— start of Text block —

Long-distance hiking trail in Turkey

The Leleg Trail (Leleg Yolu) is a red-and-white marked long-distance hiking trail located on the Bodrum Peninsula in Muğla Province, Turkey. Its first section opened in March 2016.

The trail takes its name from the historical Leleg people (or Leleges), one of the earliest known inhabitants of the Bodrum region. It begins in Etrim village and extends to Turgutreis Sabancı Park (88 km main route), with connecting side trails bringing the total network to 185 km of hiking paths. The project was developed by the Bodrum Chamber of Commerce to extend the local tourism season beyond the summer months and received support from the South Aegean Development Agency. Along the route lie the ancient Leleg city of Pedasa (Pedesa) and other Leleg-associated settlements, as well as historical structures such as Gebe Church (Gebe Kilise). A 20 km mountain-biking trail is also integrated into the system.

== History ==
The Leleg Trail has no direct ancient predecessor; it is a modern hiking route created in the 21st century. However, it was deliberately designed to connect and highlight the archaeological remains of the ancient Leleges, a pre-Greek people associated with the Bodrum Peninsula (ancient Caria). Classical authors such as Homer, Herodotus, and Strabo described the Leleges as indigenous inhabitants of the region who lived in mountain-top settlements before being displaced or absorbed by the Carians and later Greeks. They are linked in particular to sites such as Pedasa, Theangela, Syangela, Termera, and Telmissos.

Modern archaeology has found no distinct “Lelegian” material culture (pottery, architecture, or language) that clearly separates them from their neighbours. A 2023 scholarly study concludes that the Leleges were likely an “imaginary people” — a label that ancient writers used flexibly to refer to the pre-Hellenic indigenous population of Caria, rather than a single ethnic group with a verifiable identity.

The project was officially launched with its first stage in March 2016 (some sources note full sections becoming available around 2017), and it continues to be promoted as a way to discover Bodrum’s ancient heritage beyond the beaches.

— end of Text block —
— start of Provided records —

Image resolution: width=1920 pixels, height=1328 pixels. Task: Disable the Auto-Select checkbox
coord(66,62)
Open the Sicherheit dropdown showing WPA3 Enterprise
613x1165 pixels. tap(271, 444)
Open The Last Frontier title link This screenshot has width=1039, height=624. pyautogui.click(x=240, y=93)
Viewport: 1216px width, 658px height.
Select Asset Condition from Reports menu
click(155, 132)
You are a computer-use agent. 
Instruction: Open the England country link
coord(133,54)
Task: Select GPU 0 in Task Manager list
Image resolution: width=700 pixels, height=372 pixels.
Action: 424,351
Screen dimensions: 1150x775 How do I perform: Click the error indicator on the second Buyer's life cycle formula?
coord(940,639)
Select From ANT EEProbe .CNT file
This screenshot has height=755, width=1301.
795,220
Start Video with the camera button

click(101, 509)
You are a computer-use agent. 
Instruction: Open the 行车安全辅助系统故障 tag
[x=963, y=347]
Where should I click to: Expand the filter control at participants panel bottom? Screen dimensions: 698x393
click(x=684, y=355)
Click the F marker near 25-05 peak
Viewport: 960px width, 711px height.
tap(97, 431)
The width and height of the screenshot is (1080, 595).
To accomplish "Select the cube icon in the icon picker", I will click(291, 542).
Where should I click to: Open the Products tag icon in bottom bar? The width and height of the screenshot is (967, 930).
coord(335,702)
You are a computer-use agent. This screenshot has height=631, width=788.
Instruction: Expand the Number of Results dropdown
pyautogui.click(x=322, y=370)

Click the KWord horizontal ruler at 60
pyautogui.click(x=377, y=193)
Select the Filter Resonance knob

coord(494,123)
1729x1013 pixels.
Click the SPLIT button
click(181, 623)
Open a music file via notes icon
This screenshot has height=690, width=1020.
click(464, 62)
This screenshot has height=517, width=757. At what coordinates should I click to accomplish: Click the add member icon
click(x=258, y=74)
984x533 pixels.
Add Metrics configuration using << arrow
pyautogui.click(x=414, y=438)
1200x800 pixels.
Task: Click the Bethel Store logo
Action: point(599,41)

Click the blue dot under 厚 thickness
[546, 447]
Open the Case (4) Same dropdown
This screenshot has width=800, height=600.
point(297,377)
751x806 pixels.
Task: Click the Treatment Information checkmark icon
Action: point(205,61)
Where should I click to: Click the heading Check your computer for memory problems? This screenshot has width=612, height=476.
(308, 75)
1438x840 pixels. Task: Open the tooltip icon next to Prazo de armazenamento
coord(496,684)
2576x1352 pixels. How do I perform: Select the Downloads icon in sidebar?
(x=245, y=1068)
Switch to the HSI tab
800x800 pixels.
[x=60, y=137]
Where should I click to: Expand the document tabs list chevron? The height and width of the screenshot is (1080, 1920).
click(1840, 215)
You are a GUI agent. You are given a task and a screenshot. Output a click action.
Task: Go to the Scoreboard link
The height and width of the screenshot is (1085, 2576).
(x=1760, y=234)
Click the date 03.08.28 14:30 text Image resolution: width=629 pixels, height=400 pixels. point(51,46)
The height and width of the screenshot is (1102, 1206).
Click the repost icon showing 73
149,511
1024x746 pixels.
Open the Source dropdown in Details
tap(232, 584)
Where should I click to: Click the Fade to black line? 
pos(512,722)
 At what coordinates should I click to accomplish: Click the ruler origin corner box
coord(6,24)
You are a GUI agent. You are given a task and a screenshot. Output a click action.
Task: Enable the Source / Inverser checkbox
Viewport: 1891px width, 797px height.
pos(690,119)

— end of Provided records —

What you are asked to do | In the Leleg Trail text above, reproduce everything from "Modern archaeology has" down to "a verifiable identity.", changing "scholarly" to "academic".

Exercise solution |
Modern archaeology has found no distinct “Lelegian” material culture (pottery, architecture, or language) that clearly separates them from their neighbours. A 2023 academic study concludes that the Leleges were likely an “imaginary people” — a label that ancient writers used flexibly to refer to the pre-Hellenic indigenous population of Caria, rather than a single ethnic group with a verifiable identity.